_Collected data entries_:
____
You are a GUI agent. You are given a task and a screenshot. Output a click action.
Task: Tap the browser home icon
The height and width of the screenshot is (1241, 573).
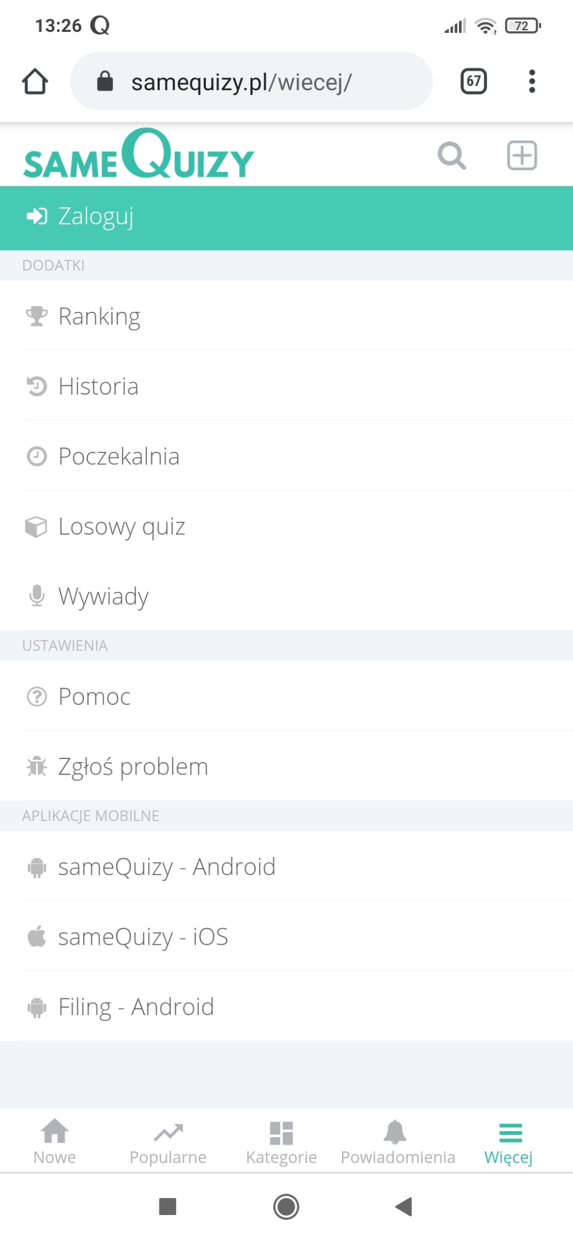click(x=35, y=82)
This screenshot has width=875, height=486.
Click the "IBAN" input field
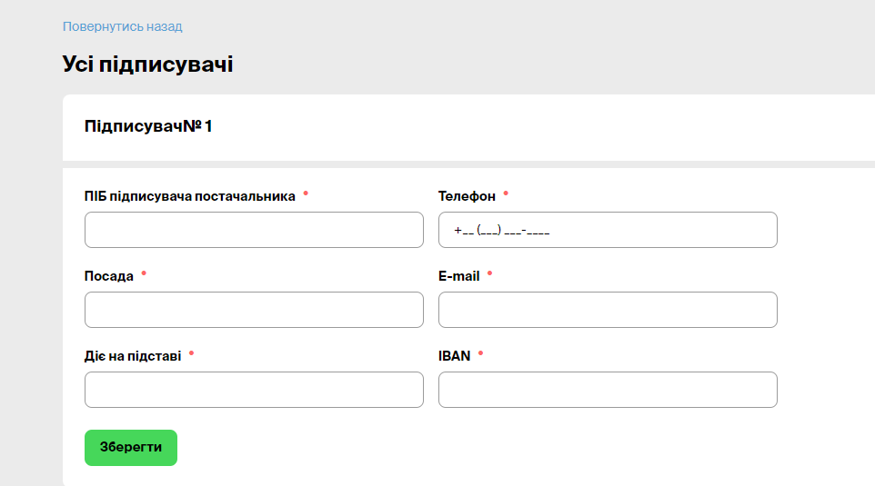click(608, 390)
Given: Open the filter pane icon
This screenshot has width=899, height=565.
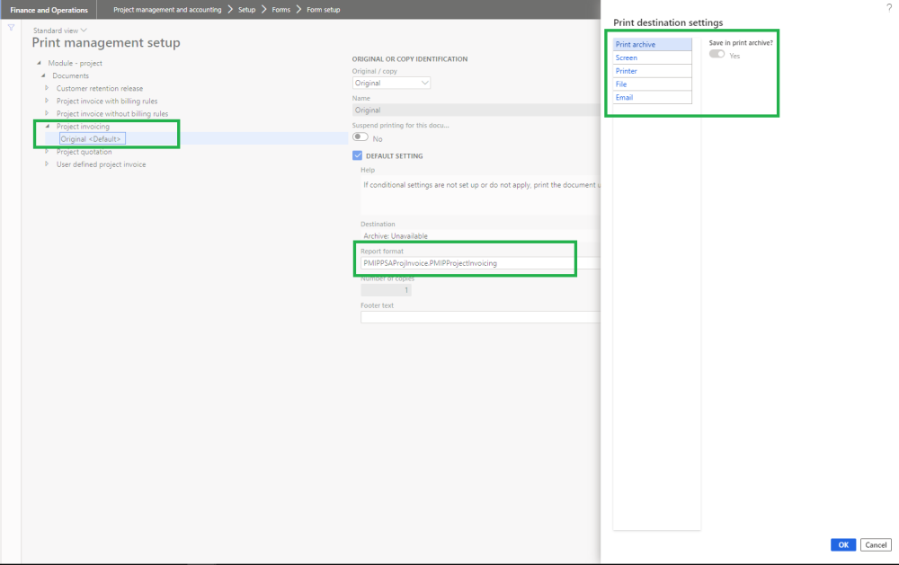Looking at the screenshot, I should [9, 27].
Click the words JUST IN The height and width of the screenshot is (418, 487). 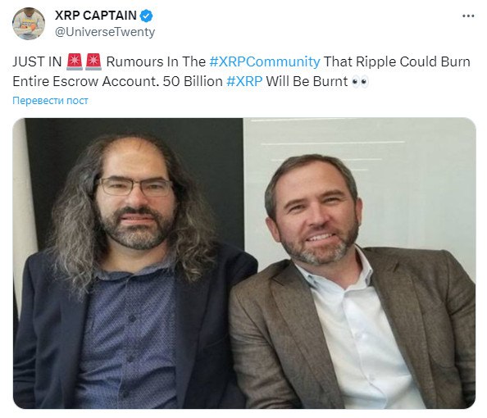[37, 61]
____
_Your instructions_: The word is "icon". Copy every line above where it appears.

_Solved exercise_:
Task: Tap the browser home icon
Given: Open the filter pane icon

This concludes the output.